On a tâché de s’adapter. On a tâché de comprendre. Pour bien faire, pour être tranquille, il aurait fallu tous les hospitaliser avec l’oxygène et le respi pas trop loin, juste au cas où… Mais parce que ça, c’est pas possible, on garde seulement les vraiment graves et les autres, on les renvoie chez eux, en croisant fort les doigts.

Ce n’est pas complètement satisfaisant, pas simple non plus. Mais c’est comme pour tout… après un moment, même au pire, on s’habitue. On les accueille, on les réconforte, on les soigne et quelquefois même, on les guérit.

Tout a changé. A moins que, dans le fond, tout ne soit comme avant.

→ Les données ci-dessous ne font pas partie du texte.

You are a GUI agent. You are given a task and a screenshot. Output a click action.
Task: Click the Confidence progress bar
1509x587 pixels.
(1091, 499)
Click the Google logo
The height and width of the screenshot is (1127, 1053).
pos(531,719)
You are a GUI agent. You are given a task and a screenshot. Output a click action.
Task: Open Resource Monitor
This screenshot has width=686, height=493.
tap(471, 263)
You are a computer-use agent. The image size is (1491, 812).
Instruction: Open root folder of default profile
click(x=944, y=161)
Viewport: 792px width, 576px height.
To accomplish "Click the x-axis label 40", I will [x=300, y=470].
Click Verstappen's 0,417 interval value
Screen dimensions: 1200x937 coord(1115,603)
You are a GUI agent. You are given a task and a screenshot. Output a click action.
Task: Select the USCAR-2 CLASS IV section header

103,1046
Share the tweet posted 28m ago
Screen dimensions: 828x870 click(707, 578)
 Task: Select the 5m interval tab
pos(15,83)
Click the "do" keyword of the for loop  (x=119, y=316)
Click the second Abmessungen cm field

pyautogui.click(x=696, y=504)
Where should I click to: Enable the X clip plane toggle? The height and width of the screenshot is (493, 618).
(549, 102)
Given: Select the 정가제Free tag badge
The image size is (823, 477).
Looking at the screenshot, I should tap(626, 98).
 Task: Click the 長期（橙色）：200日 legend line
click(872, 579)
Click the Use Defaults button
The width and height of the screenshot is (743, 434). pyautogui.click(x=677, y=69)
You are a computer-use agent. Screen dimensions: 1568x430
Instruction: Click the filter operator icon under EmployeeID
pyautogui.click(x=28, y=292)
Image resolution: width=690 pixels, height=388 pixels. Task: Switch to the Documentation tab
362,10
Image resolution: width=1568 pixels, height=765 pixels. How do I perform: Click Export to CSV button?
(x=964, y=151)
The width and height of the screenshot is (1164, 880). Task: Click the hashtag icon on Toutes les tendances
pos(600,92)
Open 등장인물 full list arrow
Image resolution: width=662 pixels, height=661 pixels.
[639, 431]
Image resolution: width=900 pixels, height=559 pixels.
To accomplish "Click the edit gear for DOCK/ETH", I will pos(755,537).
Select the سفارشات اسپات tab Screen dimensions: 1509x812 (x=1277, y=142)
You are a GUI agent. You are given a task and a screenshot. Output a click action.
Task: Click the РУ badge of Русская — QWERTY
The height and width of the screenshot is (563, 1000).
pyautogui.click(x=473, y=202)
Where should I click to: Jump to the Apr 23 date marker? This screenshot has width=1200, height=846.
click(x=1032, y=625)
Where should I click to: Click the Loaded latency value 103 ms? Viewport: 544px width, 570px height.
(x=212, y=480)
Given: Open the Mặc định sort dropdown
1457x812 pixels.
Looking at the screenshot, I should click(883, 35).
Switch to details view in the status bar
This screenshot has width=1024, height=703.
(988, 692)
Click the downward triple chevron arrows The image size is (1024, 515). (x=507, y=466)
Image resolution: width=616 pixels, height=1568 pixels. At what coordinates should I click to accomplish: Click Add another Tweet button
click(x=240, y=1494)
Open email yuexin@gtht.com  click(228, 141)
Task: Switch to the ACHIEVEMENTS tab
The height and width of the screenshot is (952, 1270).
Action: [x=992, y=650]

Ici on n’est pas à Mulhouse. Pas à Bergame ou dans le Val d’Oise. On garde l’œil sur l’horizon, on guette au loin le moutonnement léger de la mer, l’écume de surface, qui annoncera la vague. On est prêts. Mais jusqu’ici, le tsunami n’est pas venu. Bien sûr, des patients-Covid, on en reçoit tous les jours. On est de plus en plus à l’aise, de moins en moins tendus. On ne comprend toujours pas, mais on s’habitue.

Sûr que le chevalier d’Evan, l’arc-en-ciel de Lucie, les stocks de gâteaux faits maison et puis toi qui applaudis, ça aide à faire le job.

Pour le reste, on improvise. Et franchement, on s’en sort pas si mal.